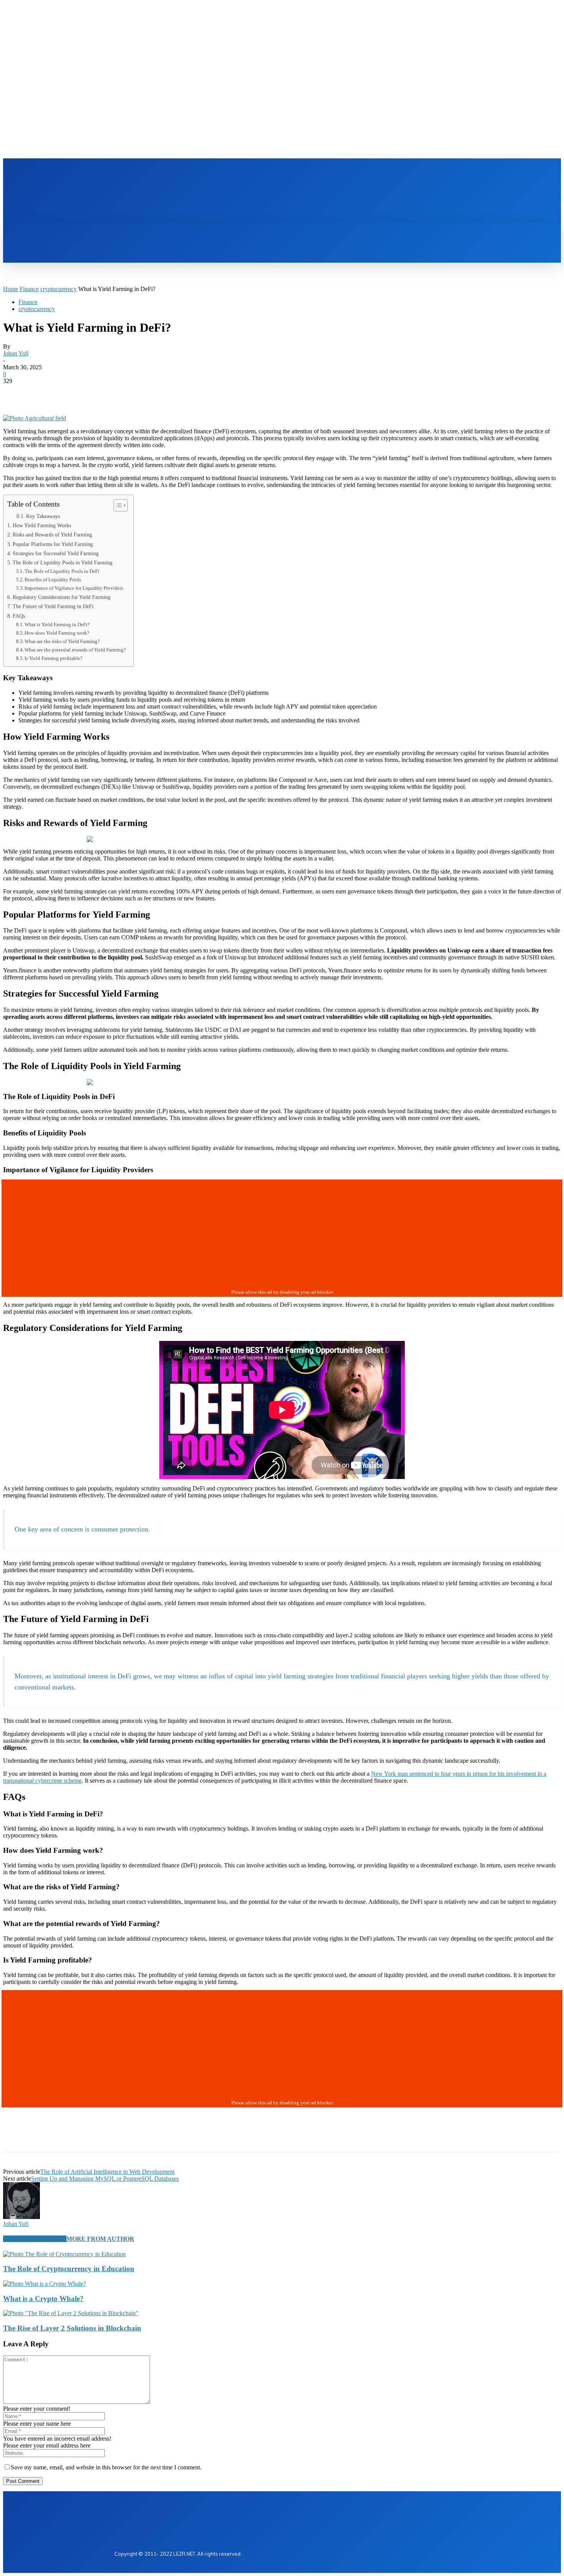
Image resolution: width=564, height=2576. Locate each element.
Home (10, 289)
^^^^^^^^
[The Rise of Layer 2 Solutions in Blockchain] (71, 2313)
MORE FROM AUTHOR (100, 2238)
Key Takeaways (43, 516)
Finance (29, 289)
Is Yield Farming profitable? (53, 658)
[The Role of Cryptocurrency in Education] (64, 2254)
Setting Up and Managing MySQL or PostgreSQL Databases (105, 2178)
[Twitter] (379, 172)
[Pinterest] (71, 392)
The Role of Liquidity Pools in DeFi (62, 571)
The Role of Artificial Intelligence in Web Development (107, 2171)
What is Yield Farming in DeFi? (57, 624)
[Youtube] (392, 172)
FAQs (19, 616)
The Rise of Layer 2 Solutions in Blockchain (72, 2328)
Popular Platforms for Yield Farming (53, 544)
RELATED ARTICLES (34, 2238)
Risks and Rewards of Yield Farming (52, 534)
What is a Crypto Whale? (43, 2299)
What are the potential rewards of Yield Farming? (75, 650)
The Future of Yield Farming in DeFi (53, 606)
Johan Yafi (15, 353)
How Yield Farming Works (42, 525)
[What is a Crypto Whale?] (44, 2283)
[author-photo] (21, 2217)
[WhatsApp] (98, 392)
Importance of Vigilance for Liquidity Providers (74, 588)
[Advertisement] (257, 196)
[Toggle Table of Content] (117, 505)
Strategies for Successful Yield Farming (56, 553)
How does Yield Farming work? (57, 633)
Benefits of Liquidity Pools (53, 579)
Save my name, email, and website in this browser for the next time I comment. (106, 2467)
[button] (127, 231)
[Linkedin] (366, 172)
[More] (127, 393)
^^^^^^^^
**YOUR GOAL**
Find where the line with "FAQs (19, 616)" sits in the material above, then copy exactly from it through the line with "[More] (127, 393)". Add no other line.

**RESPONSE BELOW**
FAQs (19, 616)
The Rise of Layer 2 Solutions in Blockchain (72, 2328)
Popular Platforms for Yield Farming (53, 544)
RELATED ARTICLES (34, 2238)
Risks and Rewards of Yield Farming (52, 534)
What is a Crypto Whale? (43, 2299)
What are the potential rewards of Yield Farming? (75, 650)
The Future of Yield Farming in DeFi (53, 606)
Johan Yafi (15, 353)
How Yield Farming Works (42, 525)
[What is a Crypto Whale?] (44, 2283)
[author-photo] (21, 2217)
[WhatsApp] (98, 392)
Importance of Vigilance for Liquidity Providers (74, 588)
[Advertisement] (257, 196)
[Toggle Table of Content] (117, 505)
Strategies for Successful Yield Farming (56, 553)
How does Yield Farming work? (57, 633)
Benefits of Liquidity Pools (53, 579)
Save my name, email, and website in this browser for the next time I comment. (106, 2467)
[button] (127, 231)
[Linkedin] (366, 172)
[More] (127, 393)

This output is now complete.